SHEWS was but one of the many fanzines that plummeted out of England during the big p-rock explosion over there and hey, I gotta admit that this particular entry into the self-publishing sweepstakes was not one of those cheaply cranked-out ten-page excuses for SMART STREET PUBLISHING CREDO you used to see all over the place, especially the kind that were being put out by outta-nowhere jerks just like me. Nice saddle-stapled actual print job here, with fantastic layout and good writing skills to make this something a lot more than some four-paper staple PO Box affair. Looks like this ain't gonna be one of those sorry excuses for rock criticism/writing/journalism or whatever it's called these days, and hey it's a neat read t'boot!

A slim package true, but quite digestible. Perhaps a little misguided as the opening schpiel would lead me to believe since SHEWS begins their primo issue with a rather run-of-the-mill disdaining of big guns NEW MUSICAL EXPRESS complete with a pat putdown of Charles Shaar Murray. Naturally it's all done in that typical "let's dethrone the old fart to make way for the new fart" tradition, but whoever wrote this does "reckon (Julie) Burchill's o.k." which is a comment that I must admit sets this magazine off on the wrongest foot possible! Not that I should necessarily judge fanzines by their opening editorials, but it just goes to show you just who the English punks (and those on the periphery) thought were "the enemy" and who were their friends, and the results as they say just might surprise you!

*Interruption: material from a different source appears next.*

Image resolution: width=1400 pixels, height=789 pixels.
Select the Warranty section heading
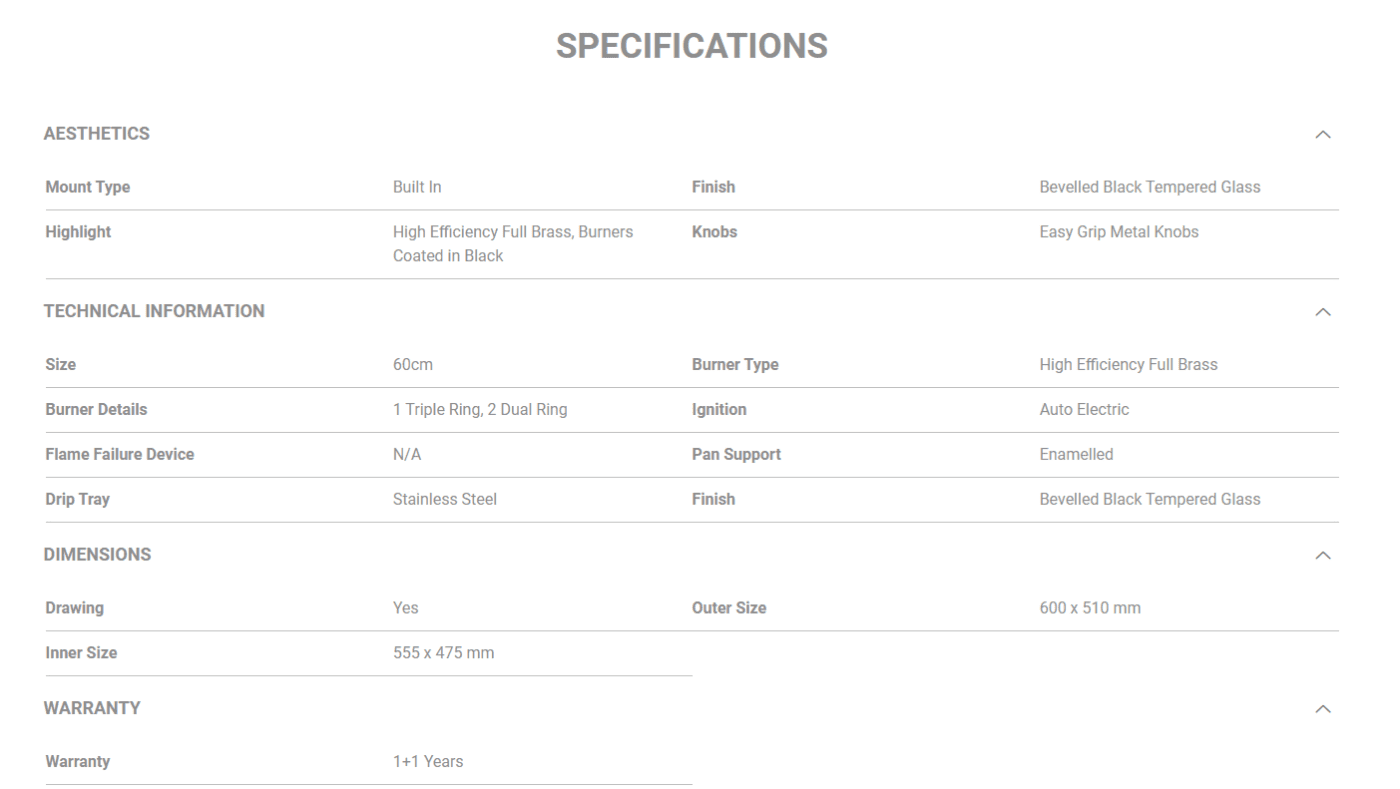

Naturally I won't let this slice of fanzine snobbery ruin my opinion of SHEWS. Maybe I should, but there still are a few interesting items here that made for some good reading. Page two (more or less) not only has a rundown of the recent goings on on the London punkitude scene but a July '76-vintage Max's Kansas City listing, run probably to "illustrate" the Heartbreakers information that was being disseminated in the nearby vicinity. It's nice to know that I wasn't the only one running old CBGB and Max's gig listings in order to beef up my page space, and this particular 'un's a doozy because it shows us just how encompassing these so-called punk clubs were, at least between the time punk was on the way up and way down. For example I never knew that blues legend Louisiana Red played there, not to mention the fact that the strangely incongruous Suicide/Pezband/Kongress show was held at Max's on July 30th of that rock-active year!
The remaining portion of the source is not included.